Map of Russia in Asia and Tartary, 1850, Mitchell and Cowperthwait
shawgalleries

Map of Russia in Asia and Tartary, 1850, Mitchell and Cowperthwait

Regular price $195.00

Map of Russia in Asia and Tartary, 1850, Mitchell and Cowperthwait

Prior to 1850, Russia had spent a great deal amount of time moving administrative and criminal exiles to the village of Rizkovo with the idea in mind of creating a new Lutheran community. However, this move turned out to be a poor one; the exiles, hailing from several nations in Northern Europe, were constantly fighting and creating disorder. Amongst these groups were Estonians, whom after the creation of a Lutheran community along the Om River, many moved to the village of Revel. By the 1850’s, new Estonian colonies were spread amongst Siberia, including the village of Upper Suetuk established by Uri Kuldmae in the year of 1850. The life in Estonian colonies was largely disruptive; some were craftsmen or miners, and others survived by robbing neighboring Russian villages. The migration to Estonia only marked the beginning of migration to Siberia by Estonians, the numbers increasing by the end of the 19th century.

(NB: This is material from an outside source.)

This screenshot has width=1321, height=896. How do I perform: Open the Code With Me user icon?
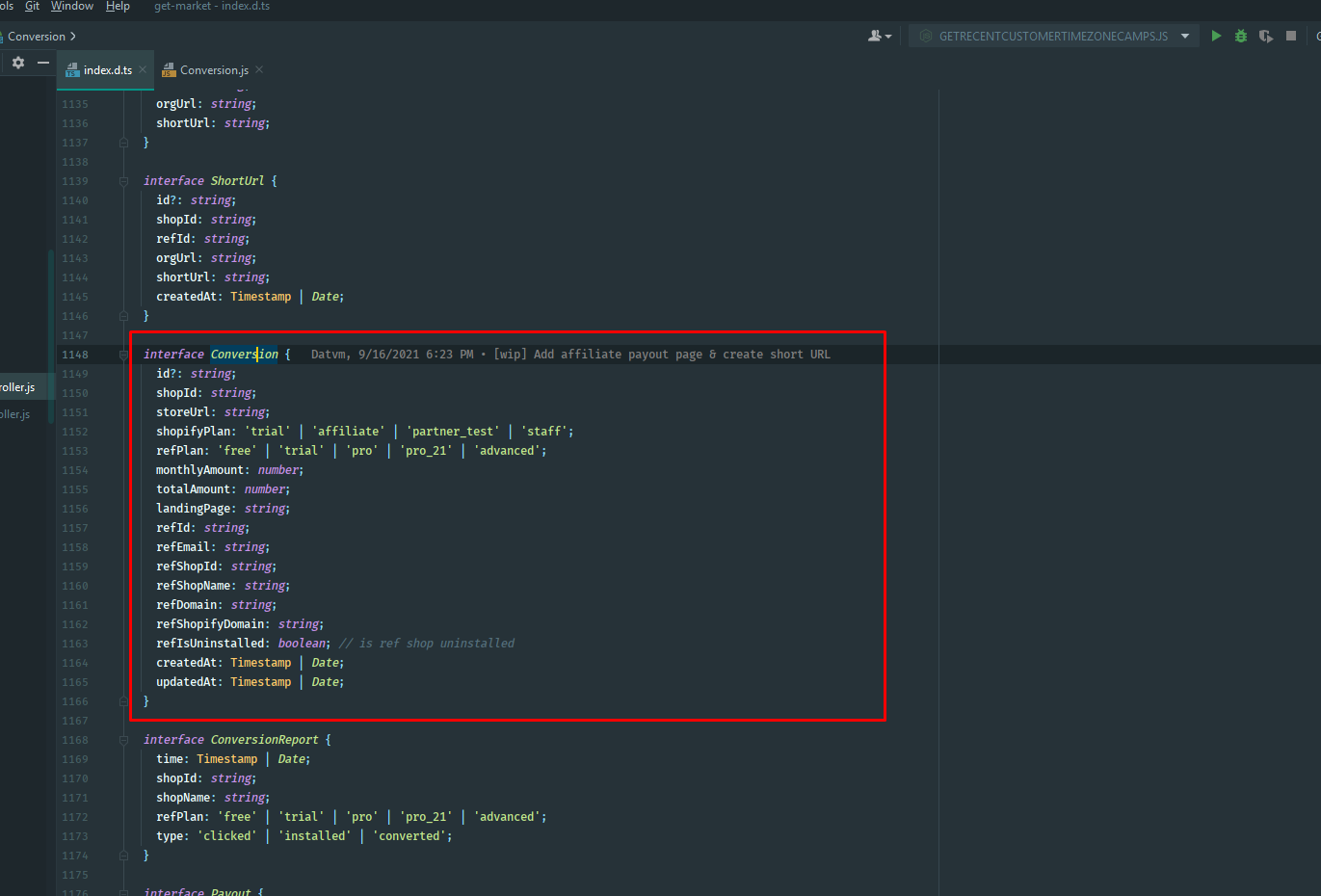point(879,36)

Samuel Augustus Mitchell (1792-1868) turned his attention to mapmaking in the 1830s, due to his dissatisfaction with available school maps. He developed a map publishing business that would make him and later his son the most prominent American map publishers of the nineteenth century. By collaborating with prominent mapmakers and engravers of the day, such as James H. Young and Henry S. Tanner, Mitchell ensured that the maps he published were of the highest quality. During the 1850s, he partnered with Thomas, Cowperthwait, & Company to publish his A New Universal Atlas and his General Atlas. In 1860, his son Samuel Augustus, Jr, joined the company and he ensured that the Mitchell name remained an important one well into the 1880s.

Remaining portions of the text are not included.